Rheumatic endocarditis - Erler Zimmer
Clinical History
A 52-year-old woman presented with worsening dyspnoea. She reported a history of childhood fever and flitting joint pains following a sore throat. Upon examination, she exhibited cyanosis, atrial fibrillation on pulse assessment, elevated jugular venous pulse, a pan-systolic murmur at the apex, hepatomegaly, and dependent oedema. Despite treatment with digoxin, lasix (furosemide), and penicillin, she succumbed to cardiac arrest.
Pathology
The specimen features a heart opened to reveal the left atrium and left ventricle. The mitral valve, although cut, displays significant thickening in visible parts. The left atrial wall exhibits blood and fibrin deposition, and the left auricular appendage contains a blood clot attributed to atrial fibrillation. Notably, the mural thrombus on the atrial wall is situated in the characteristic site—deep layers of the endocardium forming irregular thickenings known as MacCallum’s plaques (marked by arrows).
Further Information
In this case, the history of childhood fever and joint pains following a sore throat strongly suggests a past episode of rheumatic fever. Rheumatic fever, an inflammatory condition, can affect the heart, joints, skin, and brain. Symptoms may include fever, painful joints, involuntary muscle movements (chorea), and occasionally a distinctive non-itchy rash known as 'erythema marginatum.'
Rheumatic fever can develop 2-4 weeks after a Streptococcus pyogenes throat infection. Without proper treatment (penicillin), up to three percent of individuals may develop rheumatic fever. The underlying mechanism involves the production of antibodies against the person's own tissues, leading to autoimmune disease. Genetic factors, malnutrition, and poverty, more prevalent in low to middle-income countries and Indigenous communities, contribute to the risk.
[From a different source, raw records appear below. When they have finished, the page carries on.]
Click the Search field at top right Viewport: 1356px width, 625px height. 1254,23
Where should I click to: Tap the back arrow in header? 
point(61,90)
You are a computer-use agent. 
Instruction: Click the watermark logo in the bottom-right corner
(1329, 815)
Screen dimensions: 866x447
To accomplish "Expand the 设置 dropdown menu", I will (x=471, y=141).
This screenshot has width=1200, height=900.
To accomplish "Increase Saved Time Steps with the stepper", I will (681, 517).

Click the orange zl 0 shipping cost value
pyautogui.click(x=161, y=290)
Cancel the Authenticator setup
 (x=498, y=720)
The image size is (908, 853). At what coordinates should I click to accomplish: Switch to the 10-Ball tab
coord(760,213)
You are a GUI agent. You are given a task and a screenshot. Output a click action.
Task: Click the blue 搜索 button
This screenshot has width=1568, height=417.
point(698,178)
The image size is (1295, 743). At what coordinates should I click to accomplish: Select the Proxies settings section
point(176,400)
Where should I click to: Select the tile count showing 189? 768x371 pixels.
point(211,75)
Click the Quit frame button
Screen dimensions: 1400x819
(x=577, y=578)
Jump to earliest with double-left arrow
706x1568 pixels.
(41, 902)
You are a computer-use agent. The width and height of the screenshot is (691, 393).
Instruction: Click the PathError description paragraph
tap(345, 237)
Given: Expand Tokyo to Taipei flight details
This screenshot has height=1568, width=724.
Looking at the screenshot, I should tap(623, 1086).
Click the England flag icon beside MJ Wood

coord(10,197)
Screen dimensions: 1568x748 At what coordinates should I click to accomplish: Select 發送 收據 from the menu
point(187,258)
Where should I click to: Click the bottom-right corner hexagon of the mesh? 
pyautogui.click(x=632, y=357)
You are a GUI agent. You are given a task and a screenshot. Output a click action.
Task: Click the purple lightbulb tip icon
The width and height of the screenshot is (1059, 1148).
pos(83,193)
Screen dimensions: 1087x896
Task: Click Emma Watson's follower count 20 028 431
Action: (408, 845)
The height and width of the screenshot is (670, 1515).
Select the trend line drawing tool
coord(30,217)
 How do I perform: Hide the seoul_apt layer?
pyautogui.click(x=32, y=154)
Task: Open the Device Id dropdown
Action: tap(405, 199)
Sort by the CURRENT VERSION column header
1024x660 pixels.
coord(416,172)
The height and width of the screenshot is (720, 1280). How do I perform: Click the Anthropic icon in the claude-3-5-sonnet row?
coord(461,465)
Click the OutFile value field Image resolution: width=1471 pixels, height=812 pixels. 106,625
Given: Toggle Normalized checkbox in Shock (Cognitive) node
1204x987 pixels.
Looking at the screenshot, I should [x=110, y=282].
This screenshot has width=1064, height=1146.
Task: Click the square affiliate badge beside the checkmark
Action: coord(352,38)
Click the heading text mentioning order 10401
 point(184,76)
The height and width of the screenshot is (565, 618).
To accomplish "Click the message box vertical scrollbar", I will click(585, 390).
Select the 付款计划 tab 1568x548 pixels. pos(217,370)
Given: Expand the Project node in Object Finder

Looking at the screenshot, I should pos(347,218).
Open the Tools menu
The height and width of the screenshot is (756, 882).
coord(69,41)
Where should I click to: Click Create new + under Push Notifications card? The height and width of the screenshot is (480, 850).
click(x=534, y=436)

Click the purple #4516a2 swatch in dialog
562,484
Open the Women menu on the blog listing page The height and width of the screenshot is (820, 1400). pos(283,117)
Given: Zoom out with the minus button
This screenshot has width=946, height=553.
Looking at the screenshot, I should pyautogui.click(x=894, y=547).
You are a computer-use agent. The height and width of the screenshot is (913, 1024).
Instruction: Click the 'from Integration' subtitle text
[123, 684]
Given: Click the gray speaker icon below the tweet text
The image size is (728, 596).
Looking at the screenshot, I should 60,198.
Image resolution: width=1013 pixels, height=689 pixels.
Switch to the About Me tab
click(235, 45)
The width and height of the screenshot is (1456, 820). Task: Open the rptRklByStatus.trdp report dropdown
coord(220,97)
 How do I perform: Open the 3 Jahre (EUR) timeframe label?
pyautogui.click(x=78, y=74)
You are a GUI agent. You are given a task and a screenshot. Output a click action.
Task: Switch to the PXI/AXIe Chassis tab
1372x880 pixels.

The heart is involved in about half of rheumatic fever cases, resulting in rheumatic heart disease (RHD). Damage to the heart valves, particularly the mitral valve, occurs after repeated attacks (carditis) and can progress to chronic rheumatic heart disease. The presented specimen highlights mitral valve thickening, likely due to Aschoff nodules—granulomatous lesions with central fibrinoid necrosis surrounded by autoreactive T cell infiltration. 'Giant cells' within Aschoff nodules suggest degenerative connective or endothelial tissue.
As mitral stenosis worsens over the years, the left atrium dilates, leading to atrial fibrillation and the formation of mural thrombi. Severe cardiac failure can result from tight mitral stenosis.